● **SELECTION**
◆ ◆ ◆

Figure 1. Bar chart median price in months

(14)

3.3. Feature selection methods

In machine learning, feature selection is used by picking the variables that contribute most to the prediction of the target variable to improve out-of-sample model performance. Generally, there are three different approaches to feature selection: filter, wrapper and embedded

methods. Filter methods select features individually, based on their relevance by using a proxy or so-called threshold. Wrapper methods try to find a best performing subset of features to estimate the target. Embedded methods perform feature selection while building the model. In this analysis, the filter approach is taken for choosing variables. The methods providing the variables are: Principal Component Analysis, Variable Importance and LASSO. The

following subsections will elaborate how the methods work and based on what conditions the features from it are selected.

3.3.1. Principal Component Analysis (PCA)

◆ ◆ ◆

● **ROWS**
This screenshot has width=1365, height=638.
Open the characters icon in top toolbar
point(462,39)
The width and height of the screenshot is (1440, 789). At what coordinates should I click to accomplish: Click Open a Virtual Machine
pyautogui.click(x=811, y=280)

◆ ◆ ◆

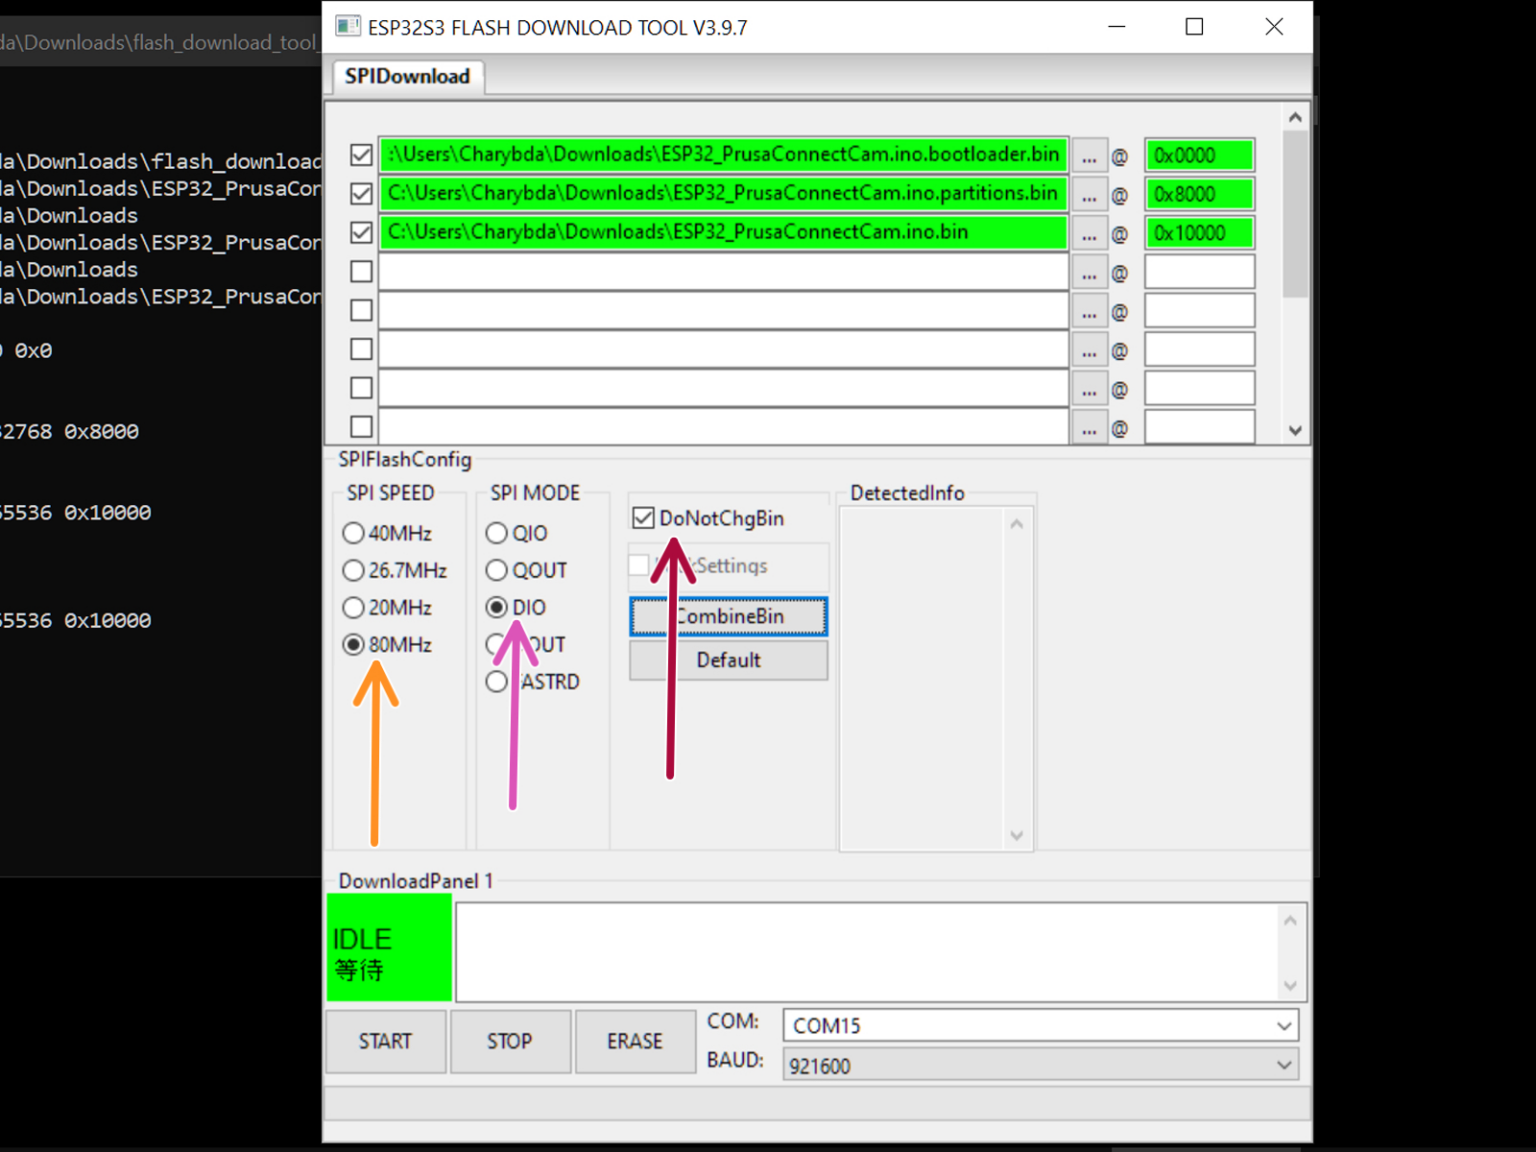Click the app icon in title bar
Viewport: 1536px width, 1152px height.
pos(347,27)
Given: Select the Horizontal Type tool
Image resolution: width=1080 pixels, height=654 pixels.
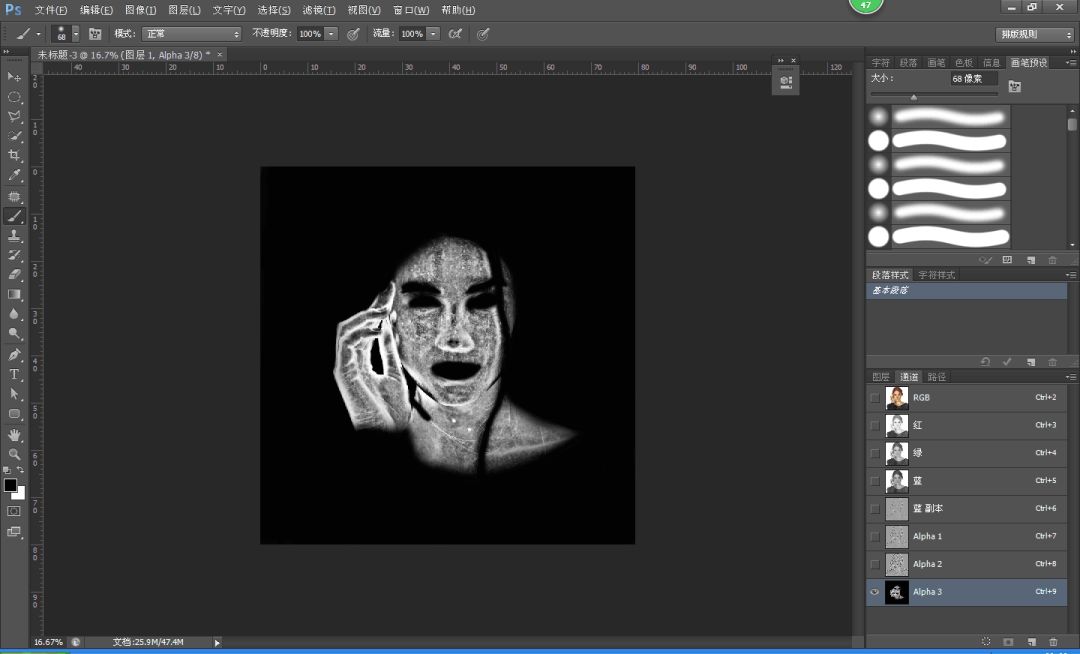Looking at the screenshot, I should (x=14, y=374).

◆ ◆ ◆

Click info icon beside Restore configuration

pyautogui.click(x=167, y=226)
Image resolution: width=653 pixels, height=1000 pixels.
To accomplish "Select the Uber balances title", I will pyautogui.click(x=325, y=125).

◆ ◆ ◆

● **OBJECTIVE 1**
Write out the passage on feature selection methods, everything from "following subsections will" down to "Component Analysis (PCA)".
● **OBJECTIVE 2**
Pull out every line of the records that contains the word "resolution", matching case exactly.

● **TASK SOLUTION 1**
following subsections will elaborate how the methods work and based on what conditions the features from it are selected.

3.3.1. Principal Component Analysis (PCA)

● **TASK SOLUTION 2**
Image resolution: width=1080 pixels, height=654 pixels.
Image resolution: width=653 pixels, height=1000 pixels.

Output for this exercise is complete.